__TRY IT__
Would you output the entries below only from the line containing "Identify the click" through the line containing "E-mail (275, 1636)", exactly as they stand and with both ends included?
(EXTRACTED DATA)
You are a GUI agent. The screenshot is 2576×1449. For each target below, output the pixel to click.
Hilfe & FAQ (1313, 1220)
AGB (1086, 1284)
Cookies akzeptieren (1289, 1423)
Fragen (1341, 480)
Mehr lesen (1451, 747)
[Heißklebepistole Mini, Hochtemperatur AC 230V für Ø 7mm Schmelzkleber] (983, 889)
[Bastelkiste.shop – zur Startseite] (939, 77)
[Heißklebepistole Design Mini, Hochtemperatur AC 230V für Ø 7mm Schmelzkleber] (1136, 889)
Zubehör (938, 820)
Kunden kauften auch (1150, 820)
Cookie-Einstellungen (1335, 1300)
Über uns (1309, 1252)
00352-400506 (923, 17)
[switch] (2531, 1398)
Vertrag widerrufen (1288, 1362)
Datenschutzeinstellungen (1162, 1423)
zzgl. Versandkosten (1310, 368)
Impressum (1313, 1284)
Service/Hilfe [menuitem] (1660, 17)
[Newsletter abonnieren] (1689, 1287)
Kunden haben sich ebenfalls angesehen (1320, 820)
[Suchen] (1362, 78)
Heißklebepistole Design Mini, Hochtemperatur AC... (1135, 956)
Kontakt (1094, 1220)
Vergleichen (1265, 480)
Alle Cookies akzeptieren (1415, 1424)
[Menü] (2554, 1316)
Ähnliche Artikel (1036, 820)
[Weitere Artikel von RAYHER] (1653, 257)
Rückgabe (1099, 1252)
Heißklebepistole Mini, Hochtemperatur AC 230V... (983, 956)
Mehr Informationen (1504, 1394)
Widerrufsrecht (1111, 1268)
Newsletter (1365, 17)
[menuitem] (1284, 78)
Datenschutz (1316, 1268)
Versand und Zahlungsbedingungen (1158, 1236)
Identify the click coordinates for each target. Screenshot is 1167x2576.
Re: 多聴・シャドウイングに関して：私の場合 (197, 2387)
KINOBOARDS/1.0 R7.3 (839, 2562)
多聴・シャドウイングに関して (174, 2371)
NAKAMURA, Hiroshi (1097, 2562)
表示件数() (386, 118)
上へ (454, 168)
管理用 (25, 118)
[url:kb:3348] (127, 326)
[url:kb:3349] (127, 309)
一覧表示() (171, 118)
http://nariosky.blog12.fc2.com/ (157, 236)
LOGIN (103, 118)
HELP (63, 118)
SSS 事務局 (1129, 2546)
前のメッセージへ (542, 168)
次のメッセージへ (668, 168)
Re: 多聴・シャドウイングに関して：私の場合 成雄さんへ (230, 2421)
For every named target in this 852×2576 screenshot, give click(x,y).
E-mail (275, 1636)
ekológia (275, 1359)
(End EXTRACTED DATA)
__YOUR RESPONSE__
Identify the click coordinates for each target. Screenshot is 1167x2576.
Re: 多聴・シャドウイングに関して：私の場合 (197, 2387)
KINOBOARDS/1.0 R7.3 (839, 2562)
多聴・シャドウイングに関して (174, 2371)
NAKAMURA, Hiroshi (1097, 2562)
表示件数() (386, 118)
上へ (454, 168)
管理用 (25, 118)
[url:kb:3348] (127, 326)
[url:kb:3349] (127, 309)
一覧表示() (171, 118)
http://nariosky.blog12.fc2.com/ (157, 236)
LOGIN (103, 118)
HELP (63, 118)
SSS 事務局 (1129, 2546)
前のメッセージへ (542, 168)
次のメッセージへ (668, 168)
Re: 多聴・シャドウイングに関して：私の場合 成雄さんへ (230, 2421)
For every named target in this 852×2576 screenshot, give click(x,y).
E-mail (275, 1636)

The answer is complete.